▶ _Work request_:
Leaving out the pictures, please reproduce exactly and only the lines from the one that contains "This screenshot has height=402, width=524." through the last line below.

Extracted records:
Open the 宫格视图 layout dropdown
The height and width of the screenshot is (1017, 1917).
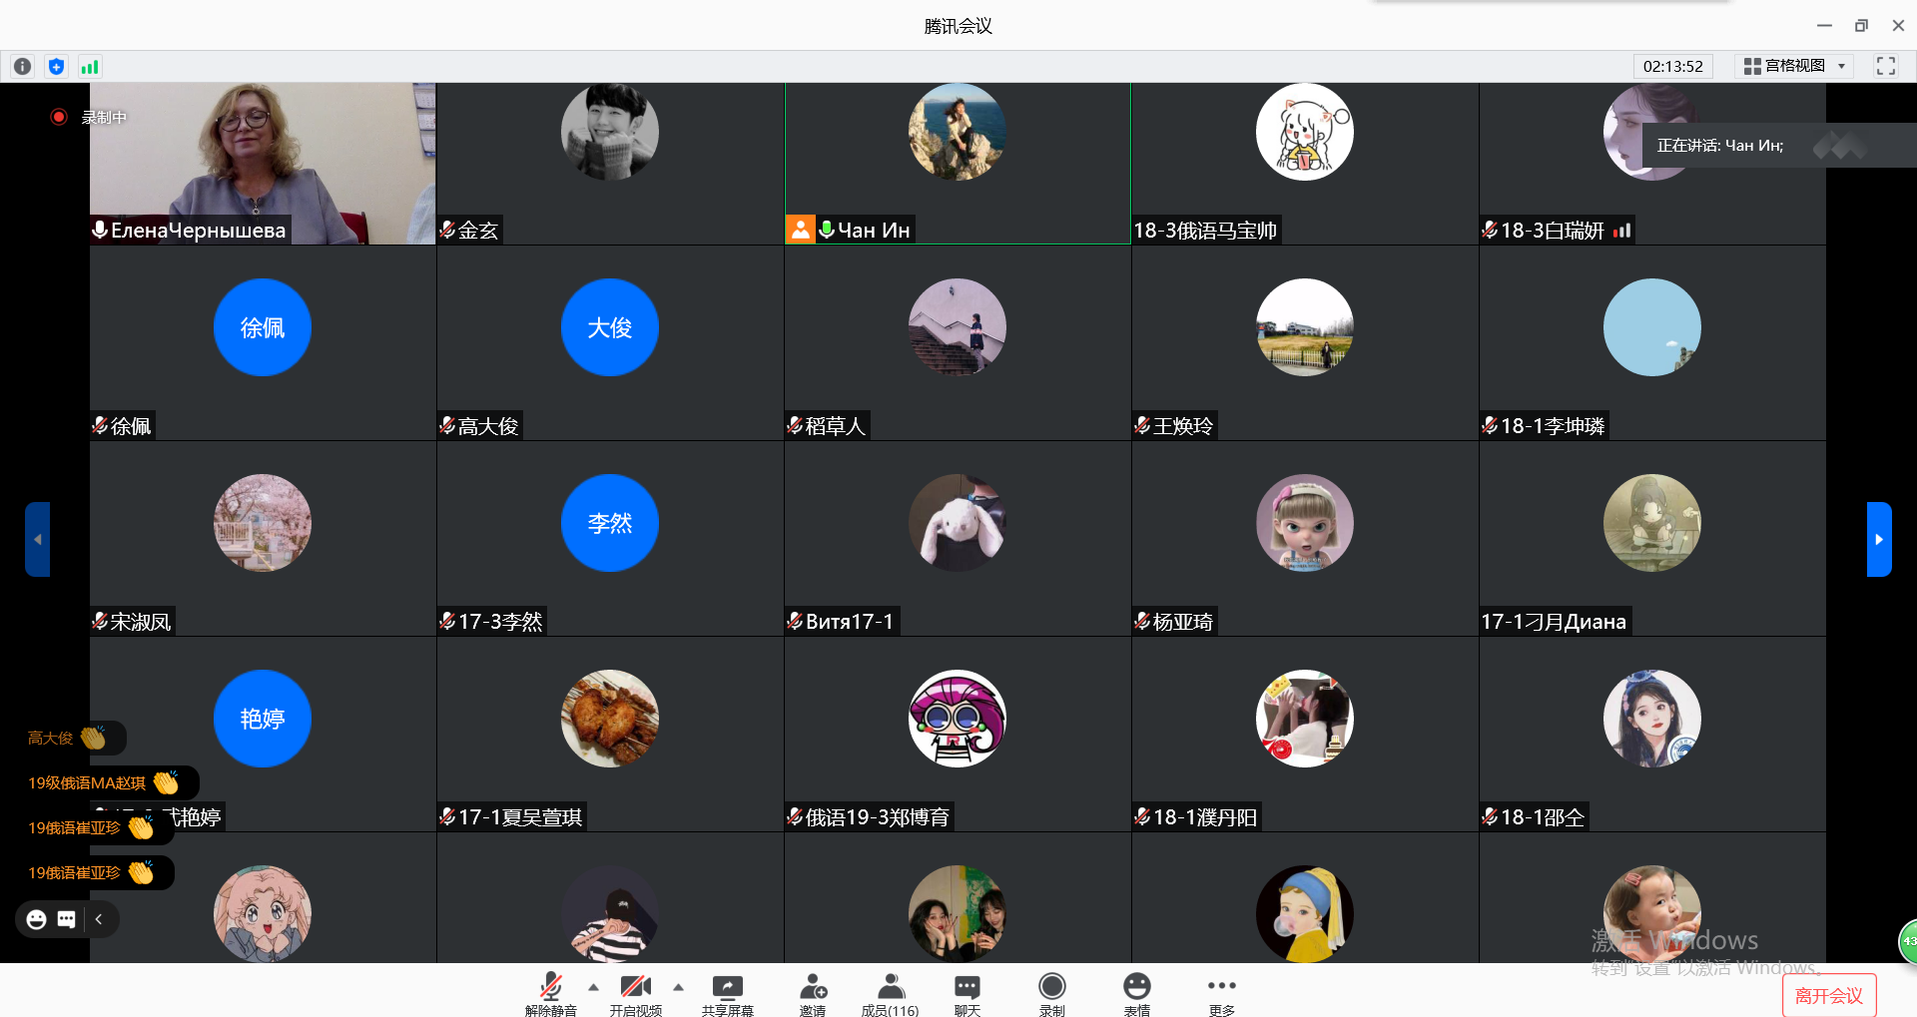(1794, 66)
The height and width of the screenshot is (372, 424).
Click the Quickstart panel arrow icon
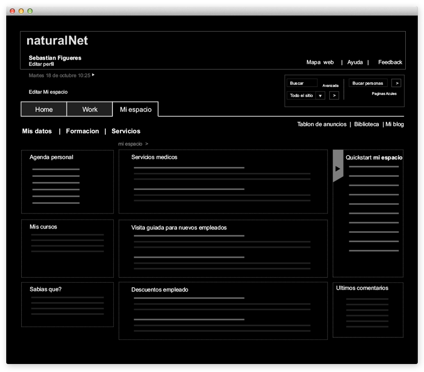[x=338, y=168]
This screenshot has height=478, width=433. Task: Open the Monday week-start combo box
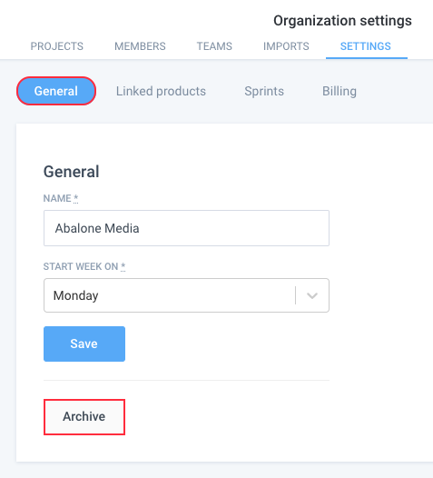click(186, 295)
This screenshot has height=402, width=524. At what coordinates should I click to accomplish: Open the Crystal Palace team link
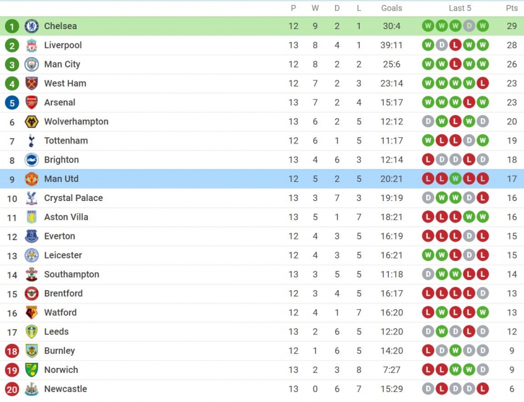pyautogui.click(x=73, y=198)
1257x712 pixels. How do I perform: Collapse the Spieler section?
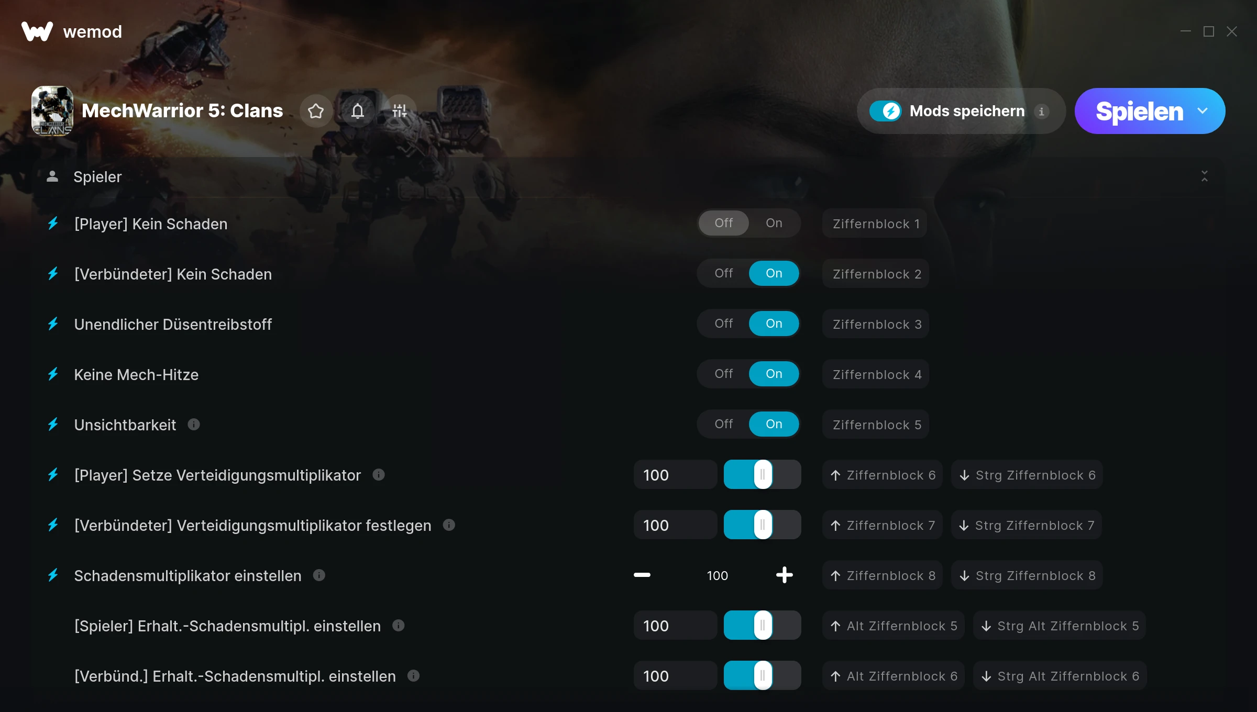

▶ _Task output_:
This screenshot has height=402, width=524. At what coordinates should I click to accomplish: Open the Crystal Palace team link
pyautogui.click(x=73, y=198)
1257x712 pixels. How do I perform: Collapse the Spieler section?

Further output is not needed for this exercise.